With that being said, It should be no surprise to you that when I started my career in networking in 2010, I thought NMS platforms were pretty amazing. Pop some IP addresses in and you’re set.¹ The NMS goes about its duty, monitoring the kingdom and alerting you when things go awry. I could even log in and verify it for myself by looking if I wanted to be certain. I could even dig in at the interface level and give you traffic statistics like discards and errors, utilization, etc. I had instant credibility at my finger tips. I could prove the network was in great shape at a moment's notice. Want to know if that interface to your server was congested yesterday evening at 7pm? It sure wasn't and I have the proof! Can’t get much better than that, right?
I saw netflow for the first time. Netflow has a way of really opening your eyes. “How did I ever think I knew my network so well in the past?”, I thought. I had no visibility into the traffic patterns flowing through my network. Sure, I could fire up a packet capture pretty easily, but that approach is reactive and time-consuming depending on your setup. What if that interface really WAS congested yesterday evening at 7pm? I have no data to reference because I wasn't running a packet capture at that exact time or for that particular traffic flow. It’s helpful to tell someone that the interface was congested, but how about taking it a step further with what was congesting it? What misbehaving application caused that link to be 90% utilized when traffic should have been relatively light at that time of the day? The important thing to realize is that I’m not just an advocate for netflow, I’m also a user!² Here’s a quick recap of an instance where netflow saved my team and I.

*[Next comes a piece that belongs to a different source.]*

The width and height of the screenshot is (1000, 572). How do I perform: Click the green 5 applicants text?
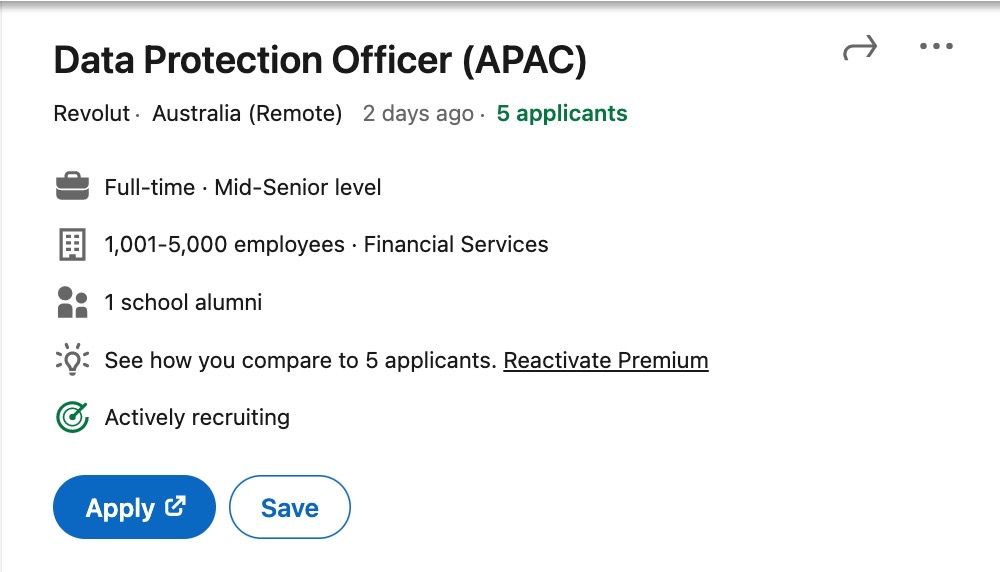point(562,113)
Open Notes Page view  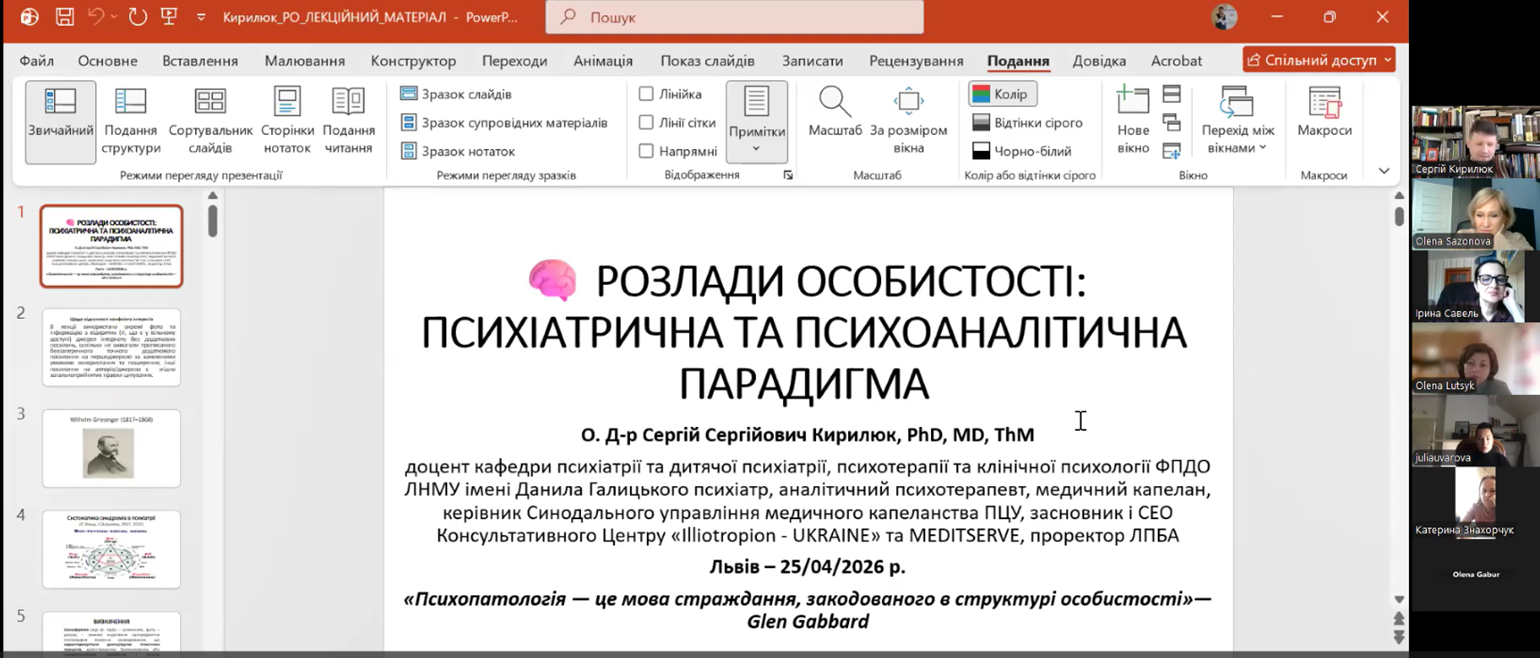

I recently encountered a situation where having net flow data was instrumental. One day at work, we received multiple calls, e-mails, and tickets about slow networks at our remote offices. They seemed to be related, but we weren't sure at first. The slowness complaints were sporadic in nature which made us scratch our heads even more. After looking at our instance of NPM, we definitely saw high interface utilization at some, but not all of our remote sites. We couldn't think of any application or traffic pattern that would cause this. Was our network under attack? We thought it might be prudent to involve the security team, in case it really was an attack, but before we sounded the alarm, we decided to check out our netflow data first. What we saw next really baffled us.
Large amounts of traffic (think GBs/hour) was coming from our Symantec Endpoint Protection (SEP) servers to clients at the remote offices over TCP port 8014. For those of you who have worked with Symantec before, you probably already know that this is the port that the SEP manager uses to manage its clients (e.g. virus definition updates). At some point, communication between the manager and most of its clients (especially in remote offices) had failed and the virus definitions on the clients became outdated. After a period of time, the clients would no longer request the incremental definition update; they wanted the whole enchilada. That’s okay if it’s a few clients and the download process ends in success the first time. This wasn't the case in our situation. There were hundreds of clients all trying to download this 400+MB file from one server over relatively small WAN links (avg. 10Mb/s). The result of this was constantly failing downloads which triggered the process to start over again ad infinitum. As a quick workaround, we decided to QoS the traffic based on the port number until the issue with the clients was resolved. With this information at our disposal, we brought it to the security team to show them that their A/V system was not healthy. Armed with the information we gave them, they were quickly able to identify several issues with the SEP manager and its clients which helped them eventually resolve several issues including standing up a redundant SEP manager. Without net flow data, we would have had to set up SPAN ports on our switches and wait for a period of time before analyzing packet captures to determine what caused the congestion. By having netflow, we were instantly able to capitalize on it by viewing specific times in the past to determine what was traversing our network when our users were complaining.
That’s just one problem netflow has solved for us. What if that port was TCP/6667 and it was coming from your CFO’s computer? Do you really think your CFO is on #packetpushers (irc.freenode.net) trying to learn more about networking? No, it’s more likely a command and control botnet obtaining its next instructions on how to make your life worse. From a security perspective, netflow is just one more tool to add in the never-ending fight against malware. So what are you waiting for? Get with the flow… with netflow!
1. Of course it's never quite that easy. You'll have to configure SNMP on all of your devices that you want to manage and/or monitor.